In 2008, Duane and Phyllis Acklie took a number of actions to demonstrate a change of residence from Nebraska to Florida. Among other things, they obtained Florida driver’s licenses, registered to vote there, became members of various organizations and were approved to obtain a homestead exemption for their Florida residence. But the Acklies also retained connections to Nebraska, where they maintained a golf club membership, kept vehicles registered in the state and made large political contributions. In 2010, Duane executed a will in Nebraska. In 2013, Duane executed in Florida a codicil to his will, revoking and deleting all references to Nebraska and its laws and substituting Florida and its laws instead.
The Acklies challenged the Nebraska Department of Revenue’s determination that they were residents of Nebraska from 2010 through 2014. For Nebraska income tax purposes, a “resident individual” is an individual who’s domiciled in Nebraska or who maintains a permanent place of abode and spends more than six months per year in the state. To change domicile, Nebraska law requires both an intent to abandon the previous state and an intent to remain indefinitely in the new state.
The Acklies argued that they changed their domicile to Florida in 2008, emphasizing in particular their registration as Florida voters and sworn statements of residency. The court disagreed, citing the need to consider all surrounding circumstances and relaying a presumption in favor of the original state of domicile. The court upheld the district court’s findings that the Acklies spent
more time in Nebraska than in Florida each year. More important, however, was the fact that the Acklies used their Lincoln, Neb. residence as a “home base” in their travels, it being the place they departed from and returned to most frequently.
• Tax Court holds that employer’s write-off was taxable income not a gift—In Fields v. Commissioner, T.C. Summ. Op. 2022-22 (Nov. 10, 2022), the Tax Court held that an employer’s write-off of $79,581 of prior advances constituted taxable income to the taxpayer, rather than a non-taxable gift, despite the taxpayer’s personal relationship with her employer.
Over the course of the employment, the taxpayer had a demonstrated personal relationship with the company’s chief executive officer. When the taxpayer separated from the company, she and her employer executed a severance agreement that provided for the write-off of employee advances in the amount of $79,581.
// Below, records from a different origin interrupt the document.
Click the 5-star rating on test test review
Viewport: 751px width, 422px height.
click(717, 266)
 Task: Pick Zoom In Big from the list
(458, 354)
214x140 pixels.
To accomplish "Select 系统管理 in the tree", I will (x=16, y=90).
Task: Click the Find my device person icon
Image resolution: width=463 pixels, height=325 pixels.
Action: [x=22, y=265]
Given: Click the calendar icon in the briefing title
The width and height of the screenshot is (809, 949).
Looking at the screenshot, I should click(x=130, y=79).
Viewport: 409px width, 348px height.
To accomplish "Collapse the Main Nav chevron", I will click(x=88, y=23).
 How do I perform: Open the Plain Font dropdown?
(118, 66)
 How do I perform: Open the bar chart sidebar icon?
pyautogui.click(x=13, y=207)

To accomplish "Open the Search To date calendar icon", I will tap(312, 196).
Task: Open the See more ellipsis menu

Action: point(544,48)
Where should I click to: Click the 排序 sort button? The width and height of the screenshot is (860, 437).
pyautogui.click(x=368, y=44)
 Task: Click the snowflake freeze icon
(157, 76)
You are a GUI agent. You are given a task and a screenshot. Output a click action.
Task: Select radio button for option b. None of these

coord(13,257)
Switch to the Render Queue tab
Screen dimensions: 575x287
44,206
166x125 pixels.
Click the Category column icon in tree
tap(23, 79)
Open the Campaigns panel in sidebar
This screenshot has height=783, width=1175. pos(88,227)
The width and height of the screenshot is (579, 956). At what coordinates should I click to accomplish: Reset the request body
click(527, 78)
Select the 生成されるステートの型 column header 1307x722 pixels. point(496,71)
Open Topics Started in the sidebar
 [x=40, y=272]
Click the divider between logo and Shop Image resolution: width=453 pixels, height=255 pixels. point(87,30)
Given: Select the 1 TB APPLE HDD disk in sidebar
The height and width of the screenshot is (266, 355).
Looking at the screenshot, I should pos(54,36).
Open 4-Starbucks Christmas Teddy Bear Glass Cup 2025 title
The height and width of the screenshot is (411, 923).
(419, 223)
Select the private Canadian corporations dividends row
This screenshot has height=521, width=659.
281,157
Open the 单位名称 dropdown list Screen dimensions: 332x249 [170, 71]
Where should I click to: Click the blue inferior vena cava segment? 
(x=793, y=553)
The taxpayer claimed that this write-off was a tax-free gift resulting from her personal relationship with her employer. The Tax Court disagreed, noting that a gift must proceed from a detached and disinterested generosity, motivated by affection, respect, admiration, charity or the like. The court further noted the strong presumption that payments made beyond an employee’s salary are compensation for services and not gifts. While the taxpayer did supply evidence of a personal relationship with her employer, the Tax Court held it was insufficient to support her contention that the loan forgiveness constituted a gift, especially because the amount was included in a signed severance agreement and reported on a 1099-MISC.